To diagnose lung cancer, your doctor will first do a physical exam and history. Your doctor checks your body for general signs of health and asks about your health habits, past jobs, illnesses and treatments. Then, you may undergo tests and procedures that include:
- Chest X-ray: Chest X-rays use energy beams that go through the body to make a picture of the organs and bones inside the chest.

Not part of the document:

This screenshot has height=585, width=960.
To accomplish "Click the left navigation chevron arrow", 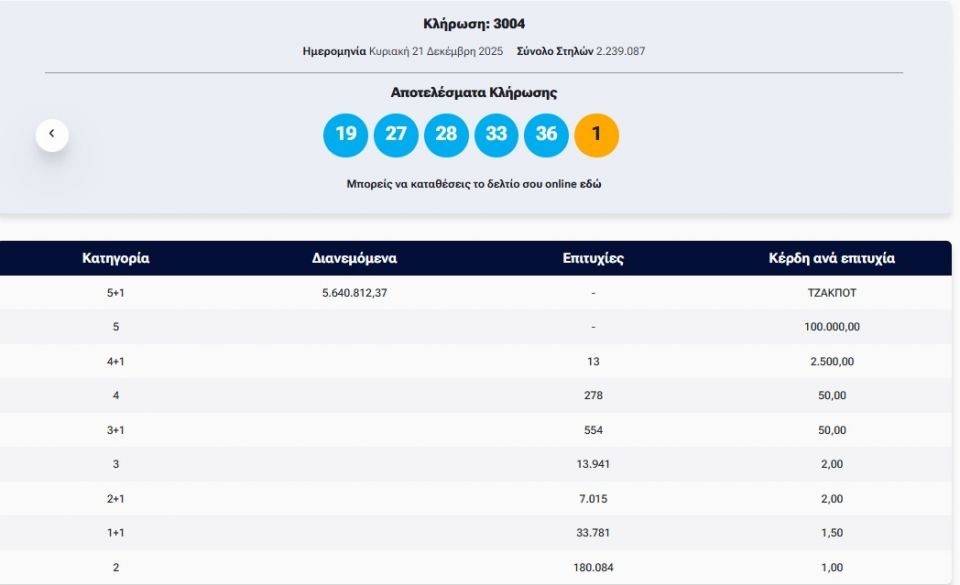I will [51, 133].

- CT scan (CAT scan): CT scans take detailed pictures of areas inside the body, such as the chest, from different angles. A dye may be injected into a vein or swallowed to help the organs or tissues show up more clearly.
- PET scan (positron emission tomography scan): PET scans find cancerous (malignant) tumor cells in the body using a radioactive glucose (sugar) injected into a vein. The PET scanner rotates around the body to make a picture of where glucose is being used in the body.
- MRI (magnetic resonance imaging): MRIs use powerful magnets and radio waves to take detailed pictures inside the body.
- Fine-needle aspiration (FNA) biopsy: During FNA, doctors remove tissue or fluid from the lung with a thin needle. A pathologist views the sample under a microscope to look for cancer cells. Our interventional pulmonologists use a new minimally invasive technology, endobronchial ultrasound-guided transbronchial needle aspiration (EBUS-TBNA), as a less invasive way to stage lung cancer.
- Thoracentesis: Doctors use a needle to remove fluid from the space between the lining of the chest and the lungs. A pathologist views the fluid under a microscope to look for cancer cells.
- Bronchoscopy: During bronchoscopy, doctors look inside the trachea and large airways in the lungs for abnormalities. They insert a thin, tube-like instrument with a light and a lens for viewing (bronchoscope) through the nose or mouth into the area.
- Thoracoscopy: This surgical procedure looks at the organs inside the chest to check for abnormal areas using a thoracoscope. A thoracoscope is a thin, tube-like instrument with a light and a lens for viewing.
- Thoracotomy: If certain tissues, organs or lymph nodes can't be reached during a thoracoscopy, doctors may do a thoracotomy. In this procedure, doctors make a larger incision between the ribs to access the chest.